_Задание A_
Пожалуйста, приведите в виде JSON-списка строк участок записей от строки, содержащей «You are a computer-use agent. Image resolution: width=812», до конца записей включительно. Каждой строке должен соответствовать отдельный элемент списка, пустые строки не включайте.

_Документ_
+ + + + + + +
При этом когда в «не заботящейся о людях», «бездуховной» Швейцарии церковь инициировала всенародный референдум об отмене эвтаназии и «смертельного туризма», швейцарцы законопроект о запрете того и другого прокатили. В этой стране эвтаназия узаконена давно. И потому в Швейцарию стремятся люди из тех стран, где она пока еще вне закона. Это и называют «смертельным туризмом» – когда люди едут, чтобы не вернуться, взяв билет в одну сторону. Едут, чтобы культурно умереть, а не вышибать себе мозги на стену из двустволки, будучи не в силах терпеть боль. Так вот, люди идеи – церковники, которым наплевать на чужие страдания, решили положить конец гуманной практике эвтаназии. Их законопроект был вынесен на всенародное обсуждение и, как известно, провален. Потому что швейцарцы полагают: каждый сам вправе распоряжаться своей жизнью – без оглядки на церковь, чиновников, партию и правительство. И еще они слышат крики боли. А у нас в духовной и «встающей с колен» России очень любят поговорить о боге и прочих абстрактных идеях. При этом совершенно не замечая конкретной боли конкретных людей.
Почему мы такие?
Почему Тойнби[1] назвал русскую историю «абортированной культурой»? Почему социолог, доктор философских наук, директор Аналитического центра Юрия Левады Лев Гудков с ним согласился, сказав, что в России происходит «периодический сброс сложностей социального устройства и редукция социальных систем и самого человека к более простым и архаическим моделям»? Почему публицист Илья Мильштейн в порыве публицистического прозрения написал, что Россия все время «выламывается из самой себя и из собственной истории»?..
Многие исследователи смутно догадываются, что корни наших сегодняшних ментальных бед в недавнем тоталитарном прошлом. Но в чем корни наших вчерашних и позавчерашних бед? Ведь история Россия – такая ломаная-переломаная – началась не вчера! Такое ощущение, что единственный закон истории России – постоянно взламывать, не соблюдать законы исторического развития, которым подчиняются другие страны. Поэтому там строят сооружения (в широком смысле этого слова), а у нас хотят строить сооружения, а получаются каждый раз макеты…
Социолог Анна Шор-Чудновская пишет: «О российском обществе трудно сказать что-то более точное и правдоподобное, чем то, что оно – "постсоветское". Прошло уже двадцать лет без Советского Союза, но и социальная, и политическая жизнь все еще отмечены состоянием "после", состоянием, в котором настоящее соотносится с советским опытом и в котором нужно делать непростой выбор о принятии или непринятии последнего».
+ + + + + + +
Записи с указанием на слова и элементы

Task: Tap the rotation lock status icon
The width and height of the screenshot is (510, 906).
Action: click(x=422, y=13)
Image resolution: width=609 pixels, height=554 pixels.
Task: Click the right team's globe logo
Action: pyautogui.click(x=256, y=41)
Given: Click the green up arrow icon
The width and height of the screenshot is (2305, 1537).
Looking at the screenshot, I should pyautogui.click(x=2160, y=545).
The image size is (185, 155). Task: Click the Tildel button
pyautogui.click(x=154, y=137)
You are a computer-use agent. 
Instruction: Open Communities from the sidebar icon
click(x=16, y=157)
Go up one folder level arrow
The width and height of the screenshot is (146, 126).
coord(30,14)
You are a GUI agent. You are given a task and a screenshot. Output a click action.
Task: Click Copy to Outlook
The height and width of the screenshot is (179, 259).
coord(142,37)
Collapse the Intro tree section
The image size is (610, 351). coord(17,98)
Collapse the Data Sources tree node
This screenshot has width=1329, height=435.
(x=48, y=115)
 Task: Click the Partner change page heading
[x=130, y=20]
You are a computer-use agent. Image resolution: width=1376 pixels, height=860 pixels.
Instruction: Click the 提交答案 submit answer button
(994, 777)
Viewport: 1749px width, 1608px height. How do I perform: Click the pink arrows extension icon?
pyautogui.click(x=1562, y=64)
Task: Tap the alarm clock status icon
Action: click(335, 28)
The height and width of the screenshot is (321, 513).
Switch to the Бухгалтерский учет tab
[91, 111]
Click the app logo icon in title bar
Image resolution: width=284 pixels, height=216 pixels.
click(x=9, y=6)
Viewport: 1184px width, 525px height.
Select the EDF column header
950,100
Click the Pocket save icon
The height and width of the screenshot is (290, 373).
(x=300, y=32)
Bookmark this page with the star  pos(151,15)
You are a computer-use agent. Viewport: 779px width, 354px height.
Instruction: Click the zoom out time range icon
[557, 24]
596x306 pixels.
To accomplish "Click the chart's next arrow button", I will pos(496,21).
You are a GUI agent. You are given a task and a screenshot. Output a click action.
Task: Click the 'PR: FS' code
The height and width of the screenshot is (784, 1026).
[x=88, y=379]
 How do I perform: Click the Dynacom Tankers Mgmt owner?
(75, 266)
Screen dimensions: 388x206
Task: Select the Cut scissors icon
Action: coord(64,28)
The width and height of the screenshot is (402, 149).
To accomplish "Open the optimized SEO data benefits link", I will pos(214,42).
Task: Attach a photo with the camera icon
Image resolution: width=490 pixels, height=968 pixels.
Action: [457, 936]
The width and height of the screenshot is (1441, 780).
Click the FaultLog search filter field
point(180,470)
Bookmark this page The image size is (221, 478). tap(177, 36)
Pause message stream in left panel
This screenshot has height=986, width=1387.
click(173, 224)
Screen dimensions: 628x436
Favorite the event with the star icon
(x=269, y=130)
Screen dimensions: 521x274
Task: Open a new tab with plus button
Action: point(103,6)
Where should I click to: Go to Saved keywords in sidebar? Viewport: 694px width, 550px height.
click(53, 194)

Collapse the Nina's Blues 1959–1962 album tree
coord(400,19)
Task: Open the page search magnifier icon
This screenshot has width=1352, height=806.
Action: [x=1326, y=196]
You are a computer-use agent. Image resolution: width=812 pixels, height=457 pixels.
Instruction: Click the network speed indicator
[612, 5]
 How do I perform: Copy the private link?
+ + + + + + +
_Задание B_
Продолжите текст о российской истории и постсоветском обществе, начав сразу после его последнего предложения.

_Письменный ответ A_
[
  "You are a computer-use agent. Image resolution: width=812 pixels, height=457 pixels.",
  "Instruction: Click the network speed indicator",
  "[612, 5]",
  " How do I perform: Copy the private link?"
]

_Письменный ответ B_
Это верное наблюдение. Верное, несмотря на то что многие западные исследователи отрицают самое существование человека постсоветского как особой разновидности или «подвида» homo sapiens. Чудновская полагает, что это отрицание – следствие необычности проблемы: «Мучительный процесс выяснения отношений с опытом советского тоталитарного, позднее авторитарного государства – явление совсем новое, социальными и политическими науками до сих пор плохо описанное. Теоретическая формула, которая объясняла бы влияние такого опыта на дальнейшее общественное развитие, пока неизвестна».
Однако, как верно замечает социолог, именно оставшиеся от прошлого мемы[2] оказывают губительное влияние на нас и наших детей, транслируя то, с чем жить невозможно. То, живя с чем, – точнее, болея чем, – трудно улыбаться: «Особенности масштабного советского эксперимента и оставленного им в наследство опыта (политического, социального, духовного) до сих пор формируют доминанты политической культуры и влияют на социализацию подрастающего поколения. Поэтому пока к постсоветским гражданам можно в той или иной мере отнести все население России, то есть даже тех, кто в СССР никогда не жил».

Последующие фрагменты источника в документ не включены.